◆ **Task objective**
Show every line of the entries below that contains the word "perform", treating uppercase and lowercase as different.

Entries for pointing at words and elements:
"""

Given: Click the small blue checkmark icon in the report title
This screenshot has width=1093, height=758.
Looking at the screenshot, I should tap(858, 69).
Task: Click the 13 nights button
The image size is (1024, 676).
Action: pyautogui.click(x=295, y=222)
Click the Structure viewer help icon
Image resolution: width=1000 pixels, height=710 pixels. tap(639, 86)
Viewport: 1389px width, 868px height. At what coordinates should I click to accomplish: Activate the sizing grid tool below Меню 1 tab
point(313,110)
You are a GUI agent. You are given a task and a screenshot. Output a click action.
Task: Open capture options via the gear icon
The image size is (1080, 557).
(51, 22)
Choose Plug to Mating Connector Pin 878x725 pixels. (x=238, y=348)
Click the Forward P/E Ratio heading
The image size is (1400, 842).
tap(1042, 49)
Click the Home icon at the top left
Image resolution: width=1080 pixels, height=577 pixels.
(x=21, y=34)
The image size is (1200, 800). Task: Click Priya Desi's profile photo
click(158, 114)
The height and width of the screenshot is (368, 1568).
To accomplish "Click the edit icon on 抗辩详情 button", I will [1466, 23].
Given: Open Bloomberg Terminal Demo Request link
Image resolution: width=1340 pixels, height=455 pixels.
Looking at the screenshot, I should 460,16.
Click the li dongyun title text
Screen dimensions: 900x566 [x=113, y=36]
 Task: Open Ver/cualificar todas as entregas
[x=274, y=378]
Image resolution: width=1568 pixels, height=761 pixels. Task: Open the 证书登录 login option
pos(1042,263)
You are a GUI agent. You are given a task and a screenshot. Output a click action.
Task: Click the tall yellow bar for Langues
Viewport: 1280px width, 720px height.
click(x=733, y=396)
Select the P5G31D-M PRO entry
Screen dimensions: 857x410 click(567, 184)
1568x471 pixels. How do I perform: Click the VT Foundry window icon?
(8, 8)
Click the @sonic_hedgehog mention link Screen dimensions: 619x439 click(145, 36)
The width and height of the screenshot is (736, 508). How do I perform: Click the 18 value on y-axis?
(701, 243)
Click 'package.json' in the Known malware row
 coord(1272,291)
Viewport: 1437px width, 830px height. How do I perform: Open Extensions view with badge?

"""

◆ **Solution**
1568x471 pixels. How do I perform: Click the VT Foundry window icon?
The width and height of the screenshot is (736, 508). How do I perform: Click the 18 value on y-axis?
Viewport: 1437px width, 830px height. How do I perform: Open Extensions view with badge?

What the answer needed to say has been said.